- _DATA FOR THIS EXERCISE_:

■ ■ ■ ■ ■

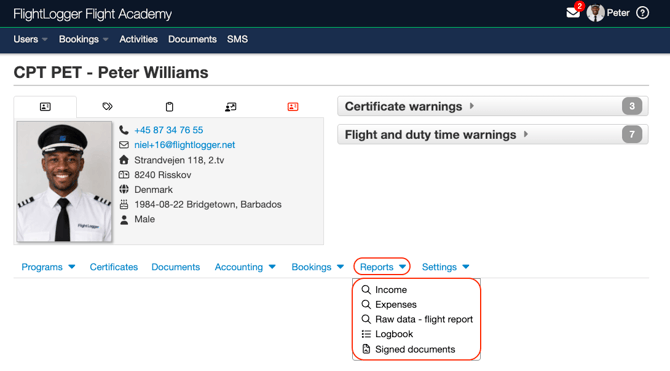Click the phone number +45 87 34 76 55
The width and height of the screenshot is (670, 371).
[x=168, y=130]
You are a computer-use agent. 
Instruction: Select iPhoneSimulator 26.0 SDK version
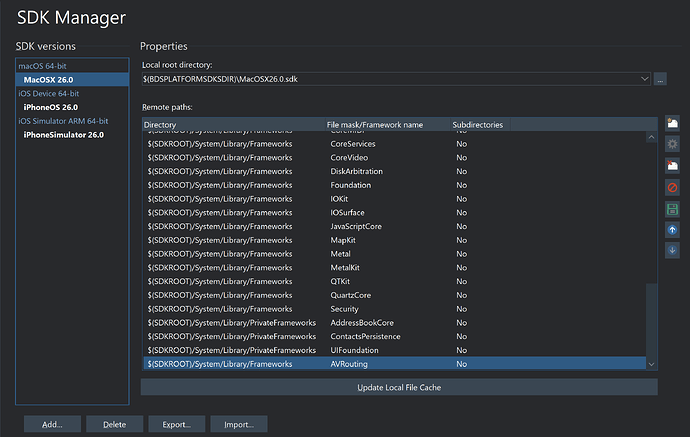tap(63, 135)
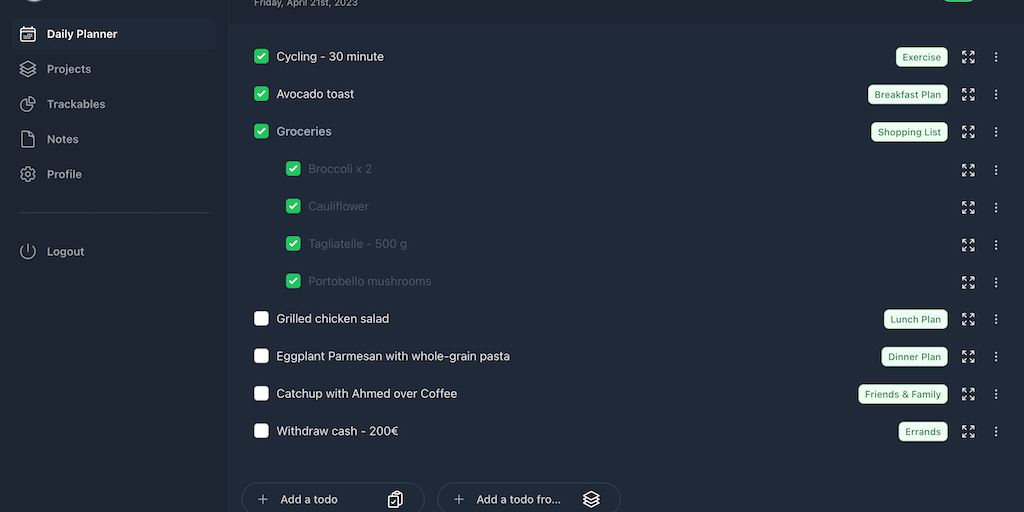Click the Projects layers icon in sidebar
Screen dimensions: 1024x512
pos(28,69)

■ ■ ■ ■ ■

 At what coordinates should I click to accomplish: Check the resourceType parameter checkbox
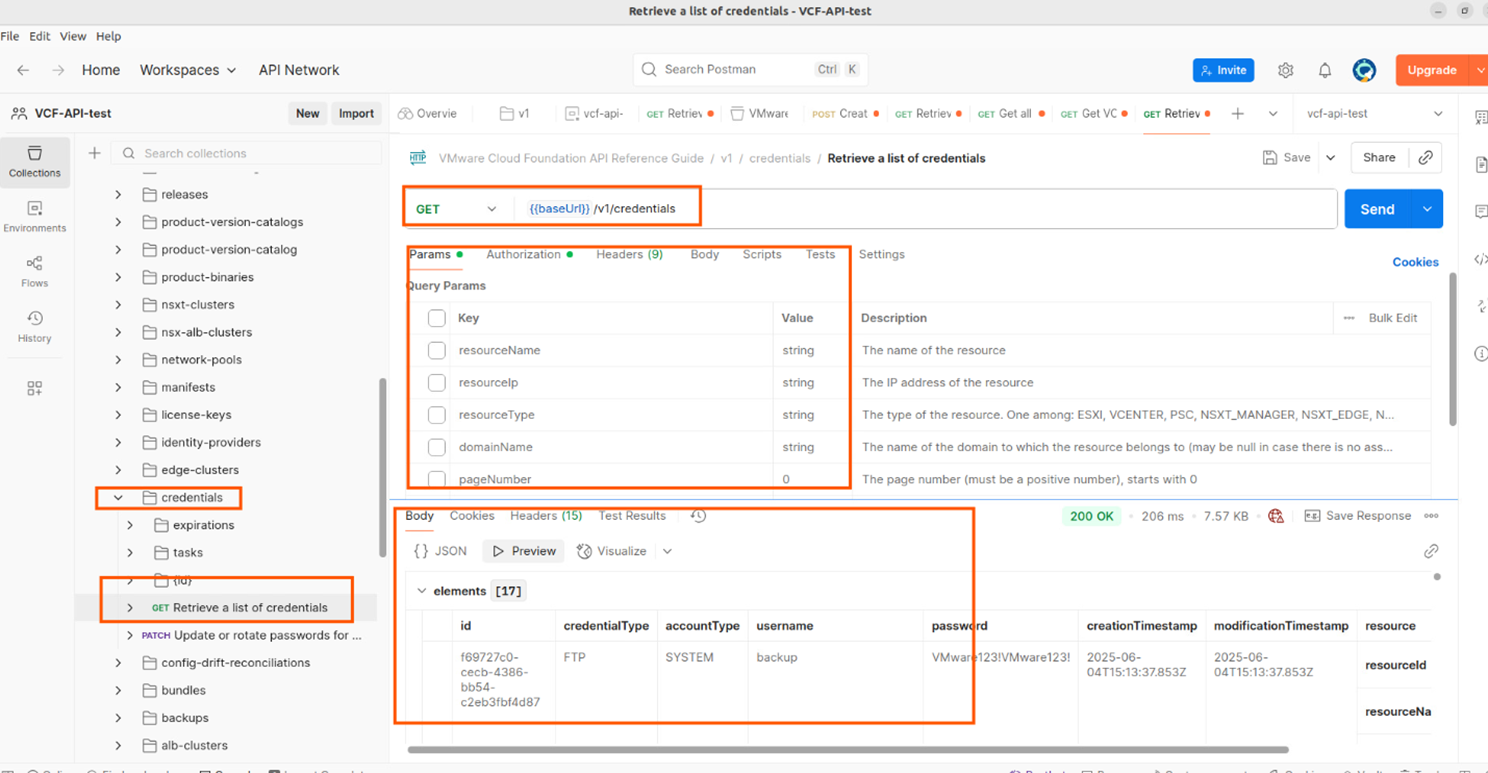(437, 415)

■ ■ ■ ■ ■

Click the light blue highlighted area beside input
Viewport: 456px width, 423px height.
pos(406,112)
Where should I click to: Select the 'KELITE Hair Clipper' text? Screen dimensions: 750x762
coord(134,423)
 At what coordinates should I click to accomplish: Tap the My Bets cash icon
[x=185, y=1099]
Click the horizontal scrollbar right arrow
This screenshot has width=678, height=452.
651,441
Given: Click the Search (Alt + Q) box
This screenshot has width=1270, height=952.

■ ■ ■ ■ ■

- _PROBLEM TO WORK ON_: Reprint exactly the lines above that start at the one with "Where should I" and end at the one with "This screenshot has width=1270, height=952.", keeping both and adding none.

- _ANSWER TO THIS TASK_:
Where should I click to: Select the 'KELITE Hair Clipper' text? Screen dimensions: 750x762
coord(134,423)
 At what coordinates should I click to accomplish: Tap the My Bets cash icon
[x=185, y=1099]
Click the horizontal scrollbar right arrow
This screenshot has width=678, height=452.
651,441
Given: Click the Search (Alt + Q) box
This screenshot has width=1270, height=952.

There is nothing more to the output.